В-третьих, элементы доминантной регулятивной системы обязательно присутствуют во всех значимых сферах социальной деятельность и поведения. Такие элементы могут быть как необходимыми для их нормального функционирования, то есть непосредственно включаться в структуру, так и присутствовать в них вполне формально. Формальное наличие элементов доминантного нормирования добавляет социальному событию официальный статус, делая его легитимным, а так же фактически синкретичным с существующим в обществе культурным пространством. Одним из ярких примеров такой демонстрации является сцена выборов Благодетеля в романе Е.Замятина «Мы»: «Завтра я увижу все то же, из года в год повторяющееся и каждый раз по-новому волнующее зрелище: могучую Чашу Согласия, благоговейно поднятые руки. Завтра - день ежегодных выборов Благодетеля. Завтра мы снова вручим Благодетелю ключи от незыблемой твердыни нашего счастья. Разумеется, это не похоже на беспорядочные, неорганизованные выборы у древних, когда - смешно сказать - даже неизвестен был заранее самый результат выборов. Строить государство на совершенно неучитываемых случайностях, вслепую - что может быть бессмысленней?» [42]. Процесс выбора правителя, становится традицией, так как повторяется из года в год, при этом, не приводя к смене власти. Более того, люди добровольно и единогласно голосуют за Благодетеля. Но результаты выборов законодательно фиксируются и официально объявляются легитимным выбором большинства.

——

Задания к упражнению »
1. Проверьте, согласуются ли с исходным текстом три утверждения, и на каждое ответьте «да» или «нет», дословно процитировав решающие слова текста. (а) Выборы Благодетеля приводят к смене власти. (б) Формальное наличие элементов доминантного нормирования придает социальному событию официальный статус. (в) Выборы Благодетеля проходят раз в год.
2. Из какого романа исходный текст приводит сцену выборов Благодетеля?

Блок данных »
——

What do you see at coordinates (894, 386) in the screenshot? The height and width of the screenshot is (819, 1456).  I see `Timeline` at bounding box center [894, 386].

——

Ответы к заданиям »
1.
(а) Нет: «не приводя к смене власти».
(б) Да: «Формальное наличие элементов доминантного нормирования добавляет социальному событию официальный статус».
(в) Да: «Завтра - день ежегодных выборов Благодетеля».

2. Из романа Е. Замятина «Мы».